After SC2012 I thought a lot about this kind of stuff. I think while
most sync implementations are based on the fact, that computers are
precise enough to keep time if they know a common start time the
MandelClock implementation is more modeled after a musician that
constantly listens to a rhythmic leader (in a band often the drummer)
and tries to keep as close as possible to him by accelerating or
deaccelerating.
While the implementation itself is a little bit clumsy and sample
precision isn't possible we get some stuff for free:
- accelerandos and ritardandos just work for free, even if they happen
a little delayed
- The system is able to recover sync if lost: I tried this case:
A(Leader) and B(Follower) were connected through ethernet cable. A and
B were in sync. Unplug cable. As all clocks are ticking locally too
they're still in sync. A does a subtle tempo change. Clocks get out of
sync. Replug Ethernet cable. B catches up and is in sync again.
- subtle async (and changing async) is musical. Imagine everybody was
sample synced and everybody would have a sharp percussive envelope on
a downbeat. The signal would clip for a short time. With a subtle
async this doesn't happen. There might be a subtle phasing that
changes all the time, because followers constantly will fall slightly
out of sync and regain sync.
So while MandelClock might be a bad technical solution it works quite
well on a musical level. But only on LAN and on decent WIFIs. This
could be improved though (currently there is no real latency
compensation).
I implemented a follower for a OpenFrameworks project. It has no
Scheduler but I can get the current position of the clock on every
frame.
Currently it's a little bit locked behind the whole MandelHub package,
you can't just start the clock without everything else and there is a
OSC namespace and conventions and stuff. I'm behind of documenting
stuff but if there's some interest I can extract the protocol for the
clock sync stuff and post it here, so people can think about
implementations on their system.
If you use SuperCollider the best thing atm is just to:
MandelHub.start("Jaja");
or
MandelHub.join("JuJu");
as this will set the default TempoClock to a new TempoClock instance
that is controlled (and synced) by MandelHub.

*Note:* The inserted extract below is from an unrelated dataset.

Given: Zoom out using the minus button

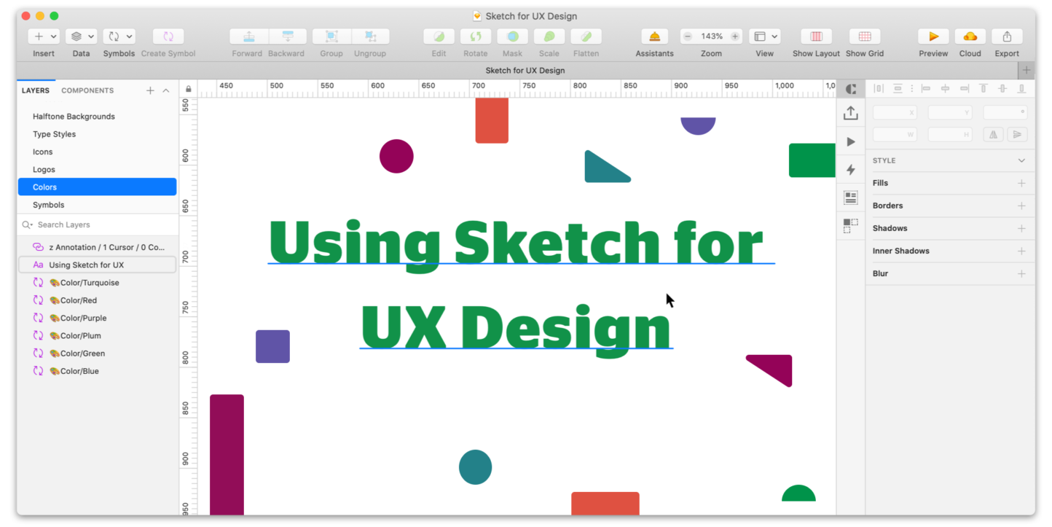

The other main feature of MandelHub is MandelSpace, a shared
dictionary/hashmap (with built in scheduling of values) for which i
want to rewrite the network part after a good talk with Neil. Finding
a standard way for doing that might be interessting as well, and be
aware, that a concept like this can easily be extended for other
purposes, as you can trigger functions on value changes, etc.
Keep in mind: MandelHub is designed for live coding, so there is no
remote method invocation system (because we don't need that) built in.
As I see it BiLETools is all about that. So we must be careful: A
common solution might not be the best for everybody and could cripple
diversity in networked laptop performances.